#installing node-llama-cpp for local memory embeddings

1 messages · Page 1 of 1 (latest)

opaque tusk
#

Self-hosted Docker setup: installing node-llama-cpp for local memory embeddings — is this the right approach?
Running OpenClaw 2026.4.25 in a custom Docker image built on top of ghcr.io/openclaw/openclaw:2026.4.25 on a Linux container (Debian 12 base, NVIDIA GPU available, runtime: nvidia configured in compose).
openclaw memory status --deep fails with:
Local embeddings unavailable.
Reason: optional dependency node-llama-cpp is missing (or failed to install).
Detail: Cannot find package 'node-llama-cpp' imported from
/app/dist/memory-core-host-engine-embeddings-BCID_0RN.js
Config has agents.defaults.memorySearch.provider: "local" with no explicit model path — expecting OpenClaw to auto-download embeddinggemma-300m-qat-Q8_0.gguf.
Proposed Dockerfile fix:
dockerfileRUN apt-get update && apt-get install -y --no-install-recommends
cmake clang libgomp1 &&
rm -rf /var/lib/apt/lists/*

RUN npm install -g node-llama-cpp@3.18.1
Model cache is mounted at /home/node/.node-llama-cpp as a named Docker volume so the auto-downloaded GGUF survives rebuilds.
Questions:

Is npm install -g the correct install pattern for a Dockerfile layered on top of the official OpenClaw image?
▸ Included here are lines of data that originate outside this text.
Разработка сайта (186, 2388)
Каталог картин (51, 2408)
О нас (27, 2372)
Or should it go through the OpenClaw plugin mechanism instead?
Are cmake, clang, and libgomp1 sufficient build tools, or does the openclaw base image already include some of these (making them redundant)?
The container has CUDA 12.3 (cuda-cudart-12-3, libcublas-12-3) installed. Will node-llama-cpp automatically detect and use CUDA for embeddings, or does it need additional CUDA libs (e.g. cuda-libraries-12-3) to compile with GPU support?
Separate issue: the memory-core dreaming cron job in jobs.json has no agentId field (all other jobs have agentId: "main"). Dreaming ends with status=timeout and missing scope: operator.admin on cleanup. Is the missing agentId the cause, and is the fix simply adding "agentId": "main" to that job entry?

hybrid raftBOT
#

To help others find answers, you can mark your question as solved via Right click solution message -> Apps -> âś… Mark Solution

opaque tusk
#

@maiden hill

maiden hillBOT
#

Short version: don’t use npm install -g here. Install node-llama-cpp into /app/node_modules, next to OpenClaw, because OpenClaw’s local embedding path does import("node-llama-cpp") from the app runtime. A global install usually won’t satisfy that import.

Recommended shape:

FROM ghcr.io/openclaw/openclaw:2026.4.25

USER root
RUN apt-get update && apt-get install -y --no-install-recommends \
    build-essential python3 cmake clang libgomp1 \
 && rm -rf /var/lib/apt/lists/*

USER node
WORKDIR /app
RUN npm install --no-save --package-lock=false node-llama-cpp@3.18.1
#

Notes:

  • This is not an OpenClaw plugin install. node-llama-cpp is an optional runtime package used by the built-in local embedding provider. OpenClaw docs describe local memory embeddings as local + node-llama-cpp, with the default GGUF model auto-downloaded when local.modelPath is unset. (docs.openclaw.ai)
  • The official Docker image is slim/non-root and supports baking extra apt packages, but it does not ship a full native build toolchain by default; cmake clang libgomp1 is a bit light if source-build fallback happens. Add build-essential and python3. (docs.openclaw.ai)
  • Your /home/node/.node-llama-cpp volume idea is good. I’d also set this explicitly so there’s no ambiguity:
    agents: {
      defaults: {
        memorySearch: {
          provider: "local",
          fallback: "none",
          local: {
            modelCacheDir: "/home/node/.node-llama-cpp"
          }
        }
      }
    
#
  }

CUDA: node-llama-cpp should auto-use CUDA when CUDA support is detected; OpenClaw doesn’t need a separate setting for that. But CUDA 12.3 is suspicious: current node-llama-cpp docs say CUDA prebuilt binaries target CUDA Toolkit 12.4/13.1+, and source builds need a real CUDA toolkit / nvcc, not just cuda-cudart + libcublas. Test inside the container with:

npx --no node-llama-cpp inspect gpu

If you don’t see CUDA: available / VRAM output, either update the container CUDA stack to 12.4+ or use a CUDA devel image/toolkit so it can compile with CUDA. (node-llama-cpp.withcat.ai)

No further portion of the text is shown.